### [WORK TASK]
Answer the following from the text on HHT.
(a) According to researchers, how common is HHT?
(b) What did doctors find on Charlotte's spine?
(c) Which animal is Beth Roman studying in her genetics lab?

HHT is a genetic disorder of the blood vessels.

In severe cases, it can lead to sudden bleeding or stroke. Researchers say HHT affects more than one in 5,000 people, but 90 percent of all people with HHT don't know they have it. Now, new research may unlock the mystery behind the disease and give patients the best chance for treatment and a cure.

Thirty-one-year-old Lindsey Leskowak has a full house- four kids: Nora, age five, newborn baby Hattie, Thomas, age three and Charlotte who is two. Five months ago Charlotte began limping, then suddenly was unable to walk. Leskowak told Ivanhoe, "They told us that there was a very good chance she would never walk again."

Doctors found a venous malformation on Charlotte's spine and began to suspect the genetic disorder hereditary hemorrhagic telangiectasia or HHT. With HHT, weak connections between arteries and veins can cause uncontrollable bleeding. One of the tell-tale signs is frequent, severe nosebleeds. "I got them really bad in college, they had radiators there, and we always had forced air, and I just thought it was the radiators," Leskowak explained.

Visiting Associate Professor of Human Genetics and Developmental Biologist at the University of Pittsburgh Beth Roman is working to pinpoint the cause of HHT. Inside her genetics lab, Professor Roman is studying zebrafish, which develop their veins and arteries the same way mammals do.

### [MATERIAL PROVIDED]
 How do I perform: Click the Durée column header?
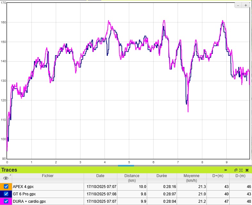[162, 176]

### [YOUR RESPONSE]
(a) It affects more than one in 5,000 people.
(b) A venous malformation.
(c) Zebrafish.